- RECORDS FOR THIS EXERCISE

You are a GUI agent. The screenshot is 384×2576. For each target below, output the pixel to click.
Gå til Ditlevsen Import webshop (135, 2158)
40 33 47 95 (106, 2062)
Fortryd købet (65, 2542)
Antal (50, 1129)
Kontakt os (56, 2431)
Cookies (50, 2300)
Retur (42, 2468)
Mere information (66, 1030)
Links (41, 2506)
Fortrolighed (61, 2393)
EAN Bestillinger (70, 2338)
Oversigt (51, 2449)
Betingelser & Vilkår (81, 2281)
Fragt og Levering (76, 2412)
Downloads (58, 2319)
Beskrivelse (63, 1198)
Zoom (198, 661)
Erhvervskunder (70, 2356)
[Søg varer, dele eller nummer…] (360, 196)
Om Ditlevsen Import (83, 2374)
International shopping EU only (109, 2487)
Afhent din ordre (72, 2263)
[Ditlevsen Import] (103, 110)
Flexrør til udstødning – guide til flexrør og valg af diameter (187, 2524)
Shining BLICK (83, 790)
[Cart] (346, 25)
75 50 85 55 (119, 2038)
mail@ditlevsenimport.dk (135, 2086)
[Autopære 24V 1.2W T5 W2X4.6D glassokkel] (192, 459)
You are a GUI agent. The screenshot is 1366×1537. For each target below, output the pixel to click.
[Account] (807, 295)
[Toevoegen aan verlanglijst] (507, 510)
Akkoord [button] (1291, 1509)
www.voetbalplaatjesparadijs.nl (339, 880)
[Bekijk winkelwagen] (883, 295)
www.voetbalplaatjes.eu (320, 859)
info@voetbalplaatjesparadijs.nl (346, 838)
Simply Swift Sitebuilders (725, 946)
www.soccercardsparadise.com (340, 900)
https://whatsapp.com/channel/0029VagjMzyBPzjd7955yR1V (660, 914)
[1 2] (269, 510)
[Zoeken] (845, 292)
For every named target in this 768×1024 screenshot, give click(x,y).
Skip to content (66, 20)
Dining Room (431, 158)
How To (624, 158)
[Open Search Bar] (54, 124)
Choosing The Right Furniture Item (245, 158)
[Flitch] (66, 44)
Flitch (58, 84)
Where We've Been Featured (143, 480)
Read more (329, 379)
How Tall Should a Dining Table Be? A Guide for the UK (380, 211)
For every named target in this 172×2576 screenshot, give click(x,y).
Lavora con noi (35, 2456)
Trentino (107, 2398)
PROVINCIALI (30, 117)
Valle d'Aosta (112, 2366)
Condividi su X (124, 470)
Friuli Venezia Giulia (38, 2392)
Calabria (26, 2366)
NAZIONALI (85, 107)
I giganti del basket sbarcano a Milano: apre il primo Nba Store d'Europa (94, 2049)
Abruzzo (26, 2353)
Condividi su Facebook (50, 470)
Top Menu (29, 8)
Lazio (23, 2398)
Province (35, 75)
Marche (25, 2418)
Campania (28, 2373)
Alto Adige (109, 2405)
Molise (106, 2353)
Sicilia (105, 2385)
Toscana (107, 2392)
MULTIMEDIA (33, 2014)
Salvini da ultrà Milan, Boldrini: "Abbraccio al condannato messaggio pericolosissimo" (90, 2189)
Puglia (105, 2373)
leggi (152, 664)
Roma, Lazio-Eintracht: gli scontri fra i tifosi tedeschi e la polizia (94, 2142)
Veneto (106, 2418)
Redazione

- WHAT YOU SHOULD DO
Return a word-for-word copy of the lines above from the one holding "[Account] (807, 295)" through the one holding "www.soccercardsparadise.com (340, 900)", with both of them included and nothing besides.

- REPLY
[Account] (807, 295)
[Toevoegen aan verlanglijst] (507, 510)
Akkoord [button] (1291, 1509)
www.voetbalplaatjesparadijs.nl (339, 880)
[Bekijk winkelwagen] (883, 295)
www.voetbalplaatjes.eu (320, 859)
info@voetbalplaatjesparadijs.nl (346, 838)
Simply Swift Sitebuilders (725, 946)
www.soccercardsparadise.com (340, 900)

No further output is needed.